▶ Work task
From the data below, copy out every line in which the word "agent" occurs.
───
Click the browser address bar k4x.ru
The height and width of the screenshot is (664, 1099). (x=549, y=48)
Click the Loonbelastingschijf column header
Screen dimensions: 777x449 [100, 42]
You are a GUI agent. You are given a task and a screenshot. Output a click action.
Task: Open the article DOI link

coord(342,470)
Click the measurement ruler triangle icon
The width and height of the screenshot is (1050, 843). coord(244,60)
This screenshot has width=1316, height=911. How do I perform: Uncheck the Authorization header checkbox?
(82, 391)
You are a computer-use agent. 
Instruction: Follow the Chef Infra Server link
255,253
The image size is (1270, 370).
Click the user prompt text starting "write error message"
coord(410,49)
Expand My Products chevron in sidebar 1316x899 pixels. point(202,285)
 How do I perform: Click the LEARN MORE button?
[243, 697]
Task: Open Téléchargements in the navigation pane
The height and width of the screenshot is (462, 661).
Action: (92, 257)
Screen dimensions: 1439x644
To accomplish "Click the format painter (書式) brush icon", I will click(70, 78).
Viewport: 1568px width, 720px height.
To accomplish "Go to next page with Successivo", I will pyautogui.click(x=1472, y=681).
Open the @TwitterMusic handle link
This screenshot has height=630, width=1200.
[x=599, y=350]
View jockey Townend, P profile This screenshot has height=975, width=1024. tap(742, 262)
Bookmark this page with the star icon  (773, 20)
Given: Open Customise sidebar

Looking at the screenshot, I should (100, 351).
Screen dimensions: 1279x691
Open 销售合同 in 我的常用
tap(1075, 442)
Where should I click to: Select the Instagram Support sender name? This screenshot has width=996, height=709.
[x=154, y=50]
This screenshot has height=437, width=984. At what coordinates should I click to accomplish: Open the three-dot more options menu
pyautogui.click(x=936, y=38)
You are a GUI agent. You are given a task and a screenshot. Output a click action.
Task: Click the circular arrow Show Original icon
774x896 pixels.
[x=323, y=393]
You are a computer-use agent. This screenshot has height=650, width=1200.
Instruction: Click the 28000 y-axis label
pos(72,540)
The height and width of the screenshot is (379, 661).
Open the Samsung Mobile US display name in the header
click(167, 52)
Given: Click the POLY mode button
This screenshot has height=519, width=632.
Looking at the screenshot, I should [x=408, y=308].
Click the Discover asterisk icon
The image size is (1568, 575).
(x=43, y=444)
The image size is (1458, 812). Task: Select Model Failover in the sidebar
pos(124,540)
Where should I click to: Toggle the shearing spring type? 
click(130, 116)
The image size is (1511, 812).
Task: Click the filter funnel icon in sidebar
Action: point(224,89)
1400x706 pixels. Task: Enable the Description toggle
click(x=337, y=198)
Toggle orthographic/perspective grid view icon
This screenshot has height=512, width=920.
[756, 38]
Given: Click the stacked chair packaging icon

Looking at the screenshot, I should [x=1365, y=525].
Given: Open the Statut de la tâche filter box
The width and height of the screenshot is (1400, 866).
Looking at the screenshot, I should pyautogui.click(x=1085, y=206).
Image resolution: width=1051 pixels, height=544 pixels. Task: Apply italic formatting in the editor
───
▶ Solution to this exercise
You are a GUI agent. You are given a task and a screenshot. Output a click action.
You are a computer-use agent. 
You are a GUI agent. You are given a task and a screenshot. Output a click action.
You are a computer-use agent. This screenshot has height=650, width=1200.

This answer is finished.